→ What you need to do
**1)** In the wedding video critique that follows, for how many years does the writer say they have been shooting weddings professionally?
**2)** Using the wedding video critique that follows, explain why the writer faults the handheld shot of the bridesmaid talking to someone off camera.
**3)** Extend the wedding video critique that follows, starting after its final sentence.

→ Page excerpt

%%

Firstly let me say that I am firmly in the full length documentary camp, and rarely shoot with more than one camera. I have also been shooting weddings professionally for 27 years so I have a fair amount of experience. I have said all that, as I have no axe to grind at all but want to make it clear that my comments are based on experience and to try to help.

There have been some examples shown on this forum of outstanding short form wedding work to an extremely high standard, and you should very carefully examine some of these as that is clearly what you are aiming for.

If you are charging for your services, then there it is essential that you are able to at least master the basic mechanics of your cameras, i.e. exposure, aperture, focus etc. Bearing in mind that you said that you use three cameras, and that the footage you have shown is a short form, I am surprised by the amount of poorly exposed shots and the number of out of focus moments on main subjects. You said that your wife had over exposed shots of the Bride's preps, but my wife trained for several years before I would let her near a paid wedding. You must have total confidence in others in your team if you are relying on their footage, plus losing a card with valuable footage on is really not excuseable. I never take a card out of a camera until I get ot home, where it is immediately digitised to hard drive.

There are also a lot of moments with very unstable footage and jerky pans that I found quite troubling. And some colour variations between cameras in the ceremony. I understand from the way that you have put it together, that you are looking at a time shifting approach, but in fact I find it seems a little disjointed with a jumble of inserted shots.

The overall impression to me is a safety in numbers approach with cameras, rather than technical care. To give just a couple of quick random examples, during the bride's preps, there is a very quick shaky pan from the bride to someone else in the room and filling half the frame to their right is a big black tripod. Shortly after that, there is a hand held shot of one of the bridesmaids talking to someone off camera, but she is stamding to the left of the frame looking to the left, which leaves everything in the right half irrelevent. There is no 'looking space' which is very basic stuff.

Frequently the music is too loud for the natural sound and there is not a lot of consistency in the overall sound level of the production particularly the vows, the most important part. There are numerous other things that I could point out, but the point is to be constructive, so here goes.

%%

→ Extracted data

%%

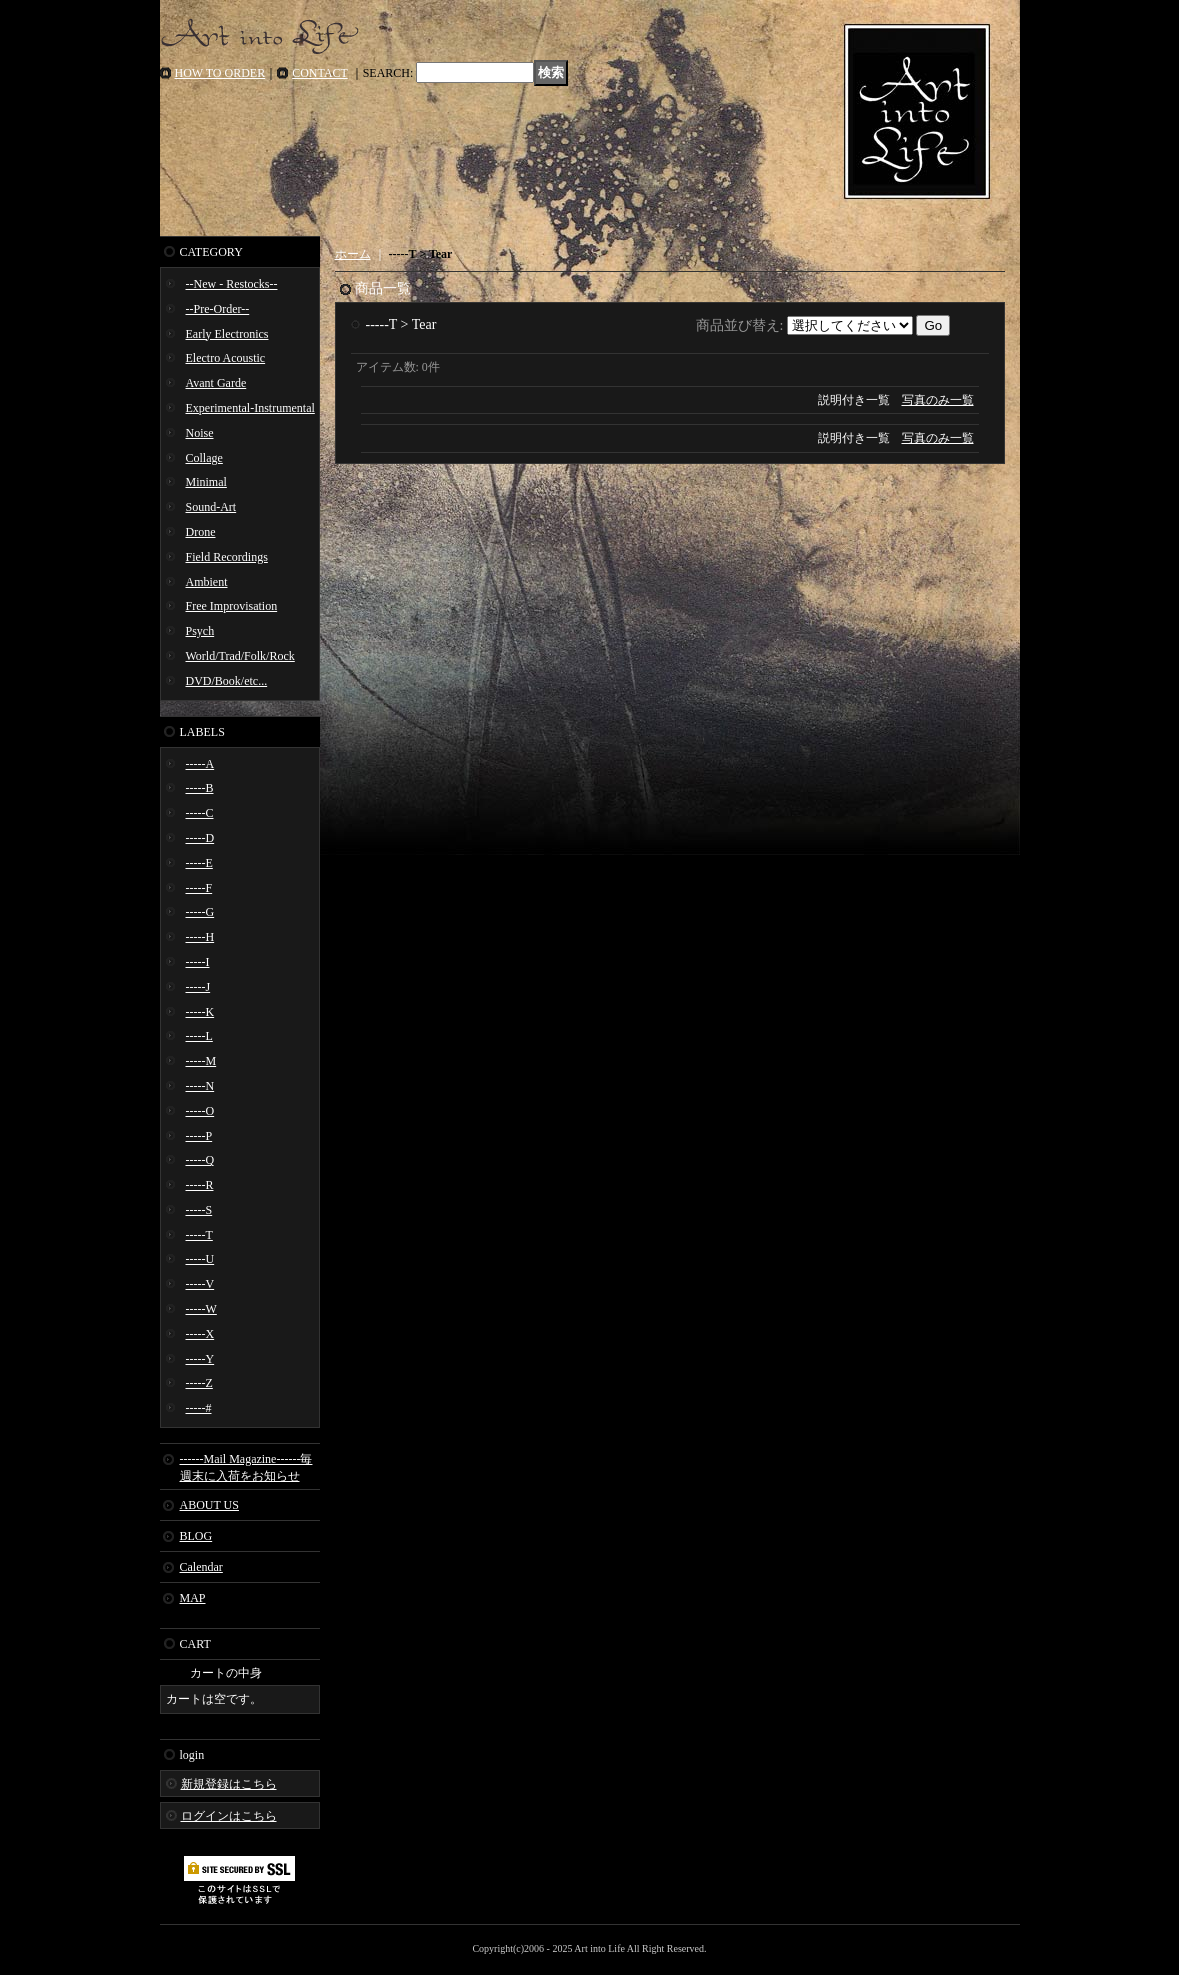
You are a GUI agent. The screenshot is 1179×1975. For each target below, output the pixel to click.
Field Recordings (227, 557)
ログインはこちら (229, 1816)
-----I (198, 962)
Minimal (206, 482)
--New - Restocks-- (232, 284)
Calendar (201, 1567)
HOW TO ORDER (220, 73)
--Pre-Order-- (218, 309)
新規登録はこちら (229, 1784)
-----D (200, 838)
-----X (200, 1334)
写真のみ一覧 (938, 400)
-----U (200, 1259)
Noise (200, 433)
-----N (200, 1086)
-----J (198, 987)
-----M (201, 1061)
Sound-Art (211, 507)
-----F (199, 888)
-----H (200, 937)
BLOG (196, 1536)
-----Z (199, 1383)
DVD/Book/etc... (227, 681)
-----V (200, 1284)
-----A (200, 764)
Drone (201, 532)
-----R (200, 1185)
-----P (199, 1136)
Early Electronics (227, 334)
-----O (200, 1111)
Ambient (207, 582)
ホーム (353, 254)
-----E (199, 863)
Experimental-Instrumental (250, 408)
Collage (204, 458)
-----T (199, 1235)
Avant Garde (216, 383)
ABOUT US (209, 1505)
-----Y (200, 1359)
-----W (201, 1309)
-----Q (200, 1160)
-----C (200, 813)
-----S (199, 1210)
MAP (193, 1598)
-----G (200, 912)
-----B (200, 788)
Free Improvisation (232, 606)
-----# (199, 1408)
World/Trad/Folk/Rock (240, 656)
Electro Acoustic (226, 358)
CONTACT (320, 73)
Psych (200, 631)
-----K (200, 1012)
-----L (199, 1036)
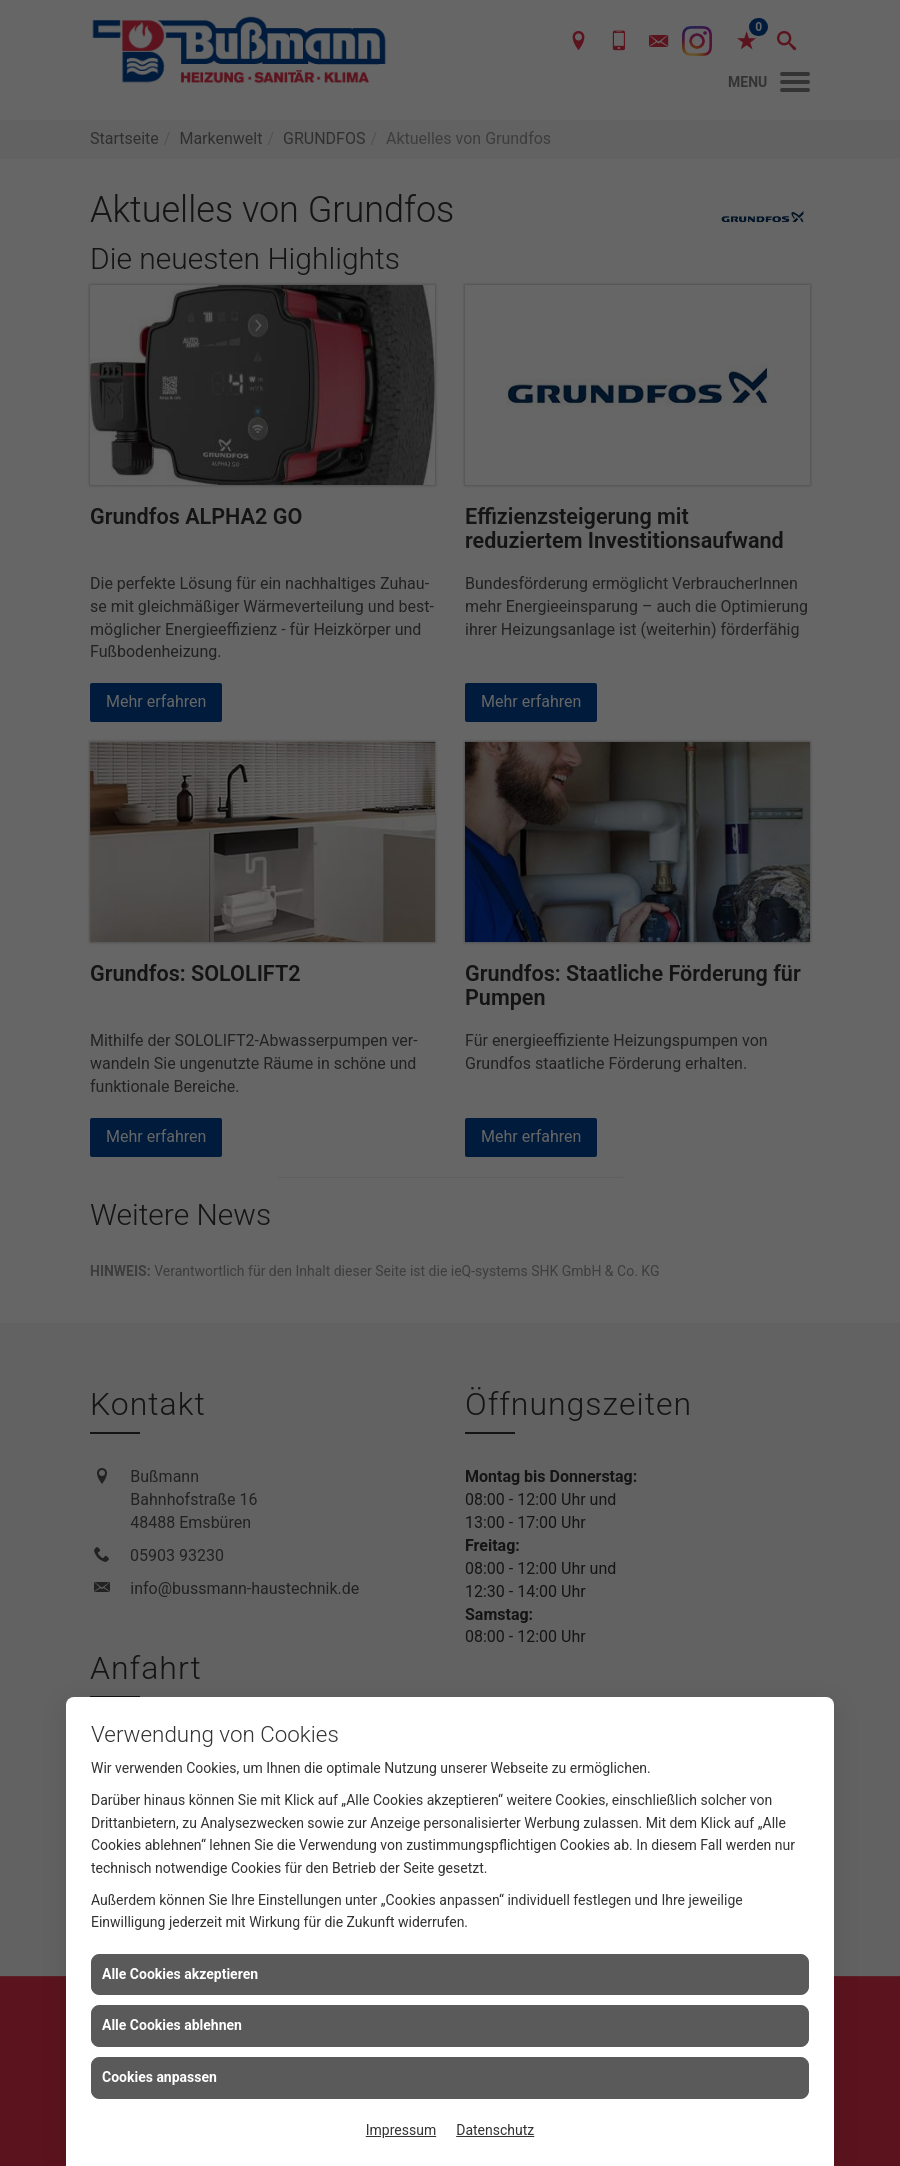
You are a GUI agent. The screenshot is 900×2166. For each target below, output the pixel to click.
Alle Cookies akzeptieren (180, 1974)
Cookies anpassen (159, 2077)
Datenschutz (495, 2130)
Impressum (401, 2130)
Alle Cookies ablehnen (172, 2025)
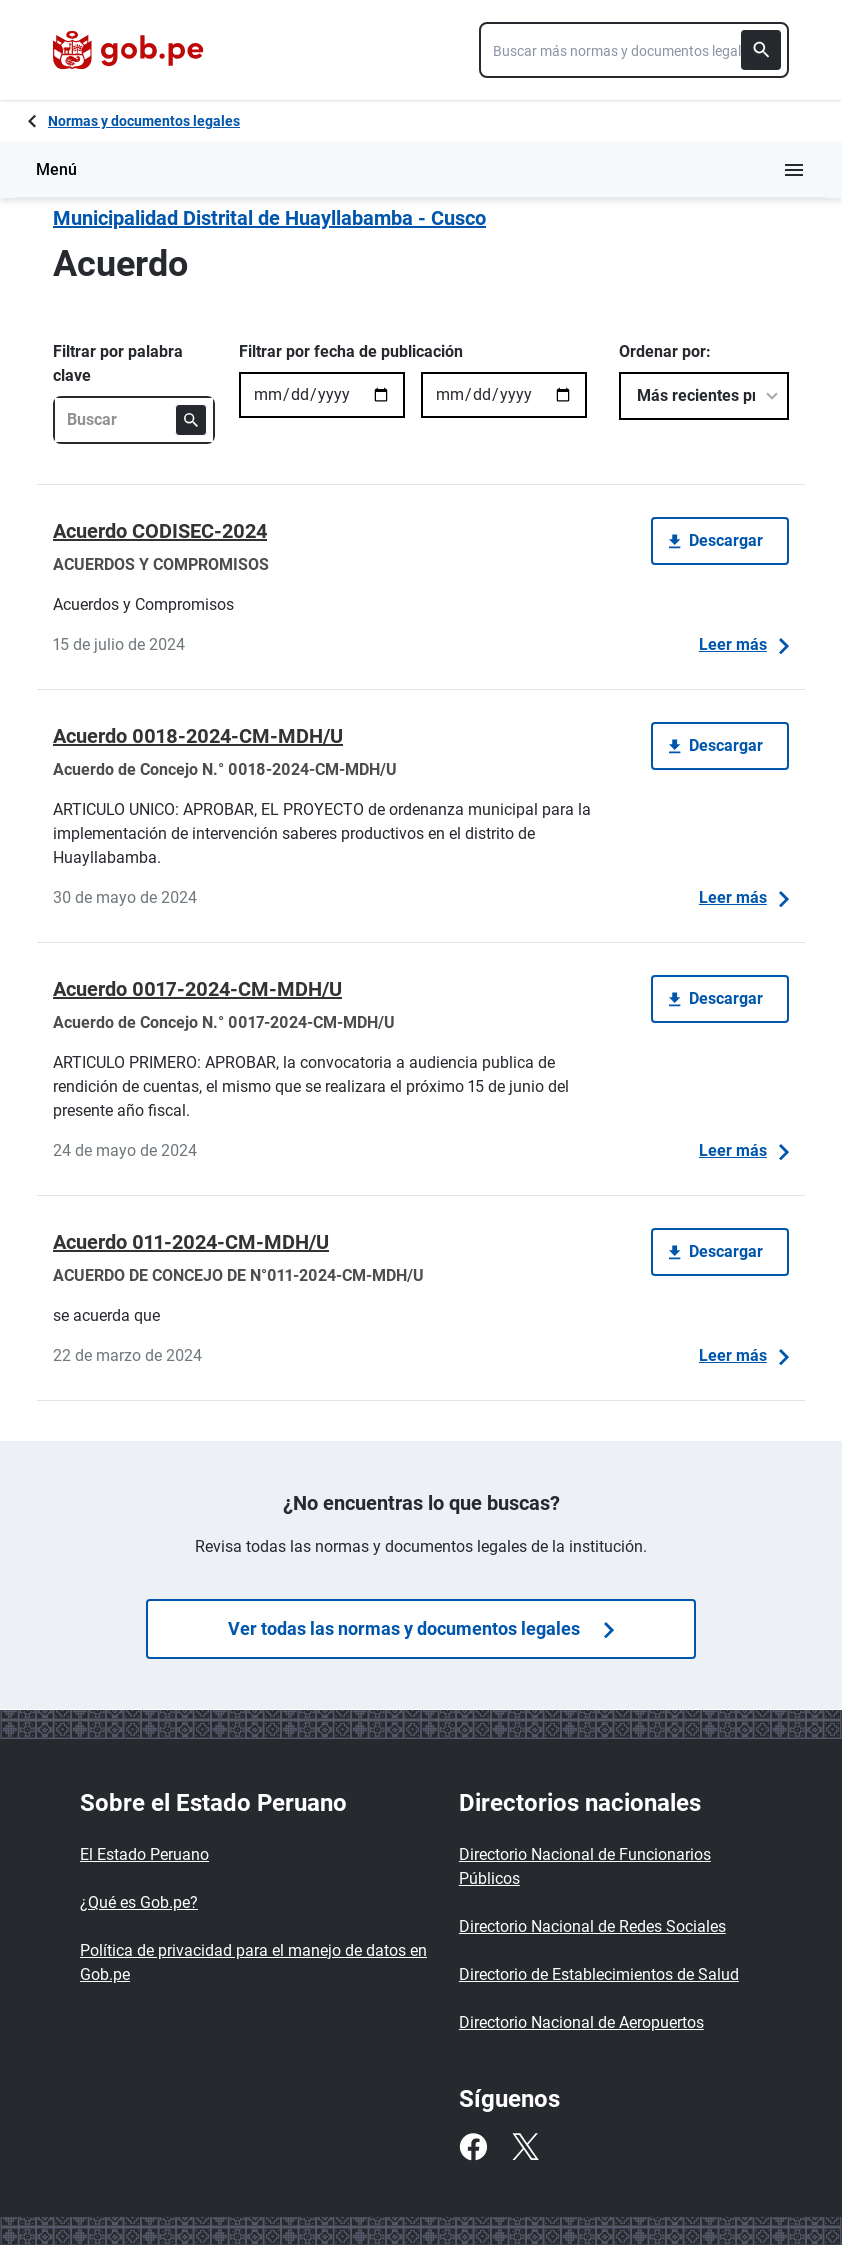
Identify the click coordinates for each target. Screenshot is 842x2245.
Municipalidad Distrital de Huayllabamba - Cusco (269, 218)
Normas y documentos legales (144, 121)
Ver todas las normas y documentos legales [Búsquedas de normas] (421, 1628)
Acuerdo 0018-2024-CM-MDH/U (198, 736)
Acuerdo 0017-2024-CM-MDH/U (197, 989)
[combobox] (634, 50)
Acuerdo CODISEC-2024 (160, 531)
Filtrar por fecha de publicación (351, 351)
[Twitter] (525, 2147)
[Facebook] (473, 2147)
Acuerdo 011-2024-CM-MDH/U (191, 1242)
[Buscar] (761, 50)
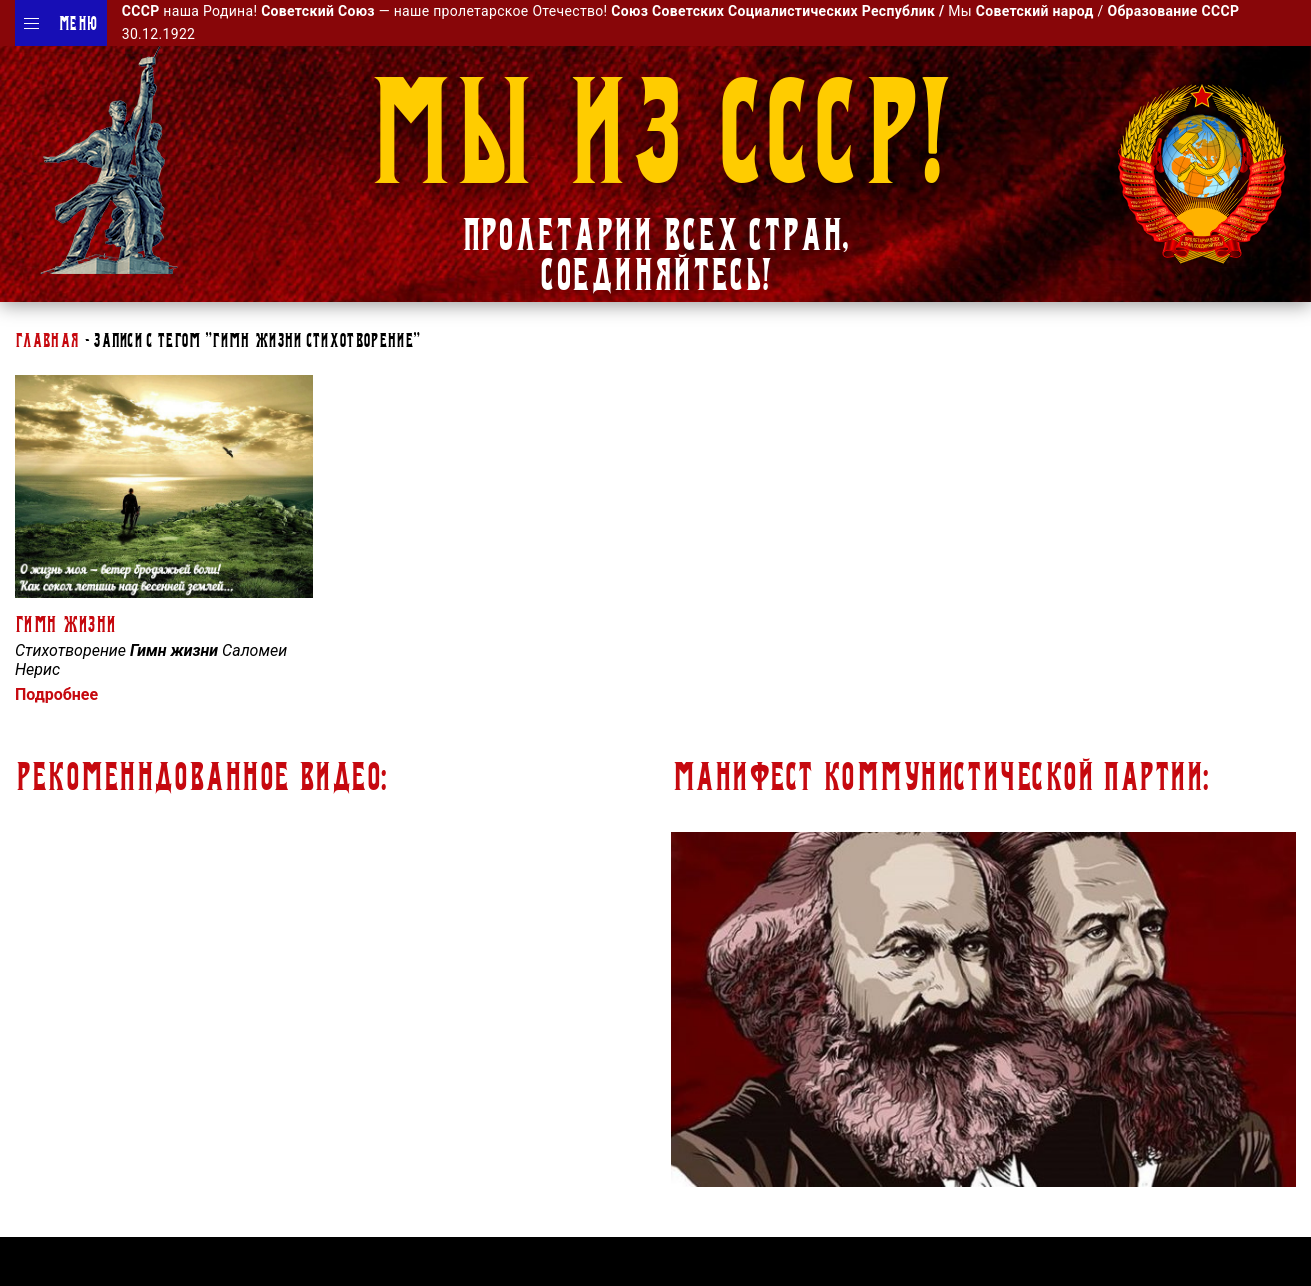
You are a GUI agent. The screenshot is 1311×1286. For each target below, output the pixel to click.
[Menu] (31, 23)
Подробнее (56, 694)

%%

→ Replies
**1)** 27 years.

**2)** The bridesmaid stands on the left of the frame and looks to the left, so everything in the right half of the shot is irrelevant. This leaves no "looking space," which the writer calls very basic stuff.

**3)**
Firstly I think you should concentrate on more tripod use, even when it seems inconvenient as the improvement in overall stability will take away the amateurish feel of many of the shots. Getting well framed shots quickly at a wedding takes care, so try to be aware how what you see in the viewfinder will look like on the screen. Try to properly white balance all the cameras for continuity and rebalance whenever there are lighting changes. Only use pans if they are relevant to the content and try to avoid getting people between you and your subject during the shot. There is no substitute for good camerawork, so don't rely on post production to make it work, so one camera with a great cameraman will always give better results than four poor cameramen.

At the editing stage, avoid cutting to a totally different shot part way through a zoom and definitely don't jump cut loud upfront running audio to a totally different audio sound, it can be very harsh and irritating. Time shift editing is extremely difficult to apply well to a wedding and needs great insight, story telling and skill. Although you aspire to that style, it is so easy to end up with a mess of jumbled up shots with no cohesive direction, so I would concentrate on smoothness and stability first, coupled with good visual flow. Use music to illustrate and add to the mood rather than dominating it, allowing the day to shine through.

Sorry if I have sounded a bit brutal and it is of course just my opinion, but the most important point of all is that if your client is happy, then everything else can be inmproved with experience. :-)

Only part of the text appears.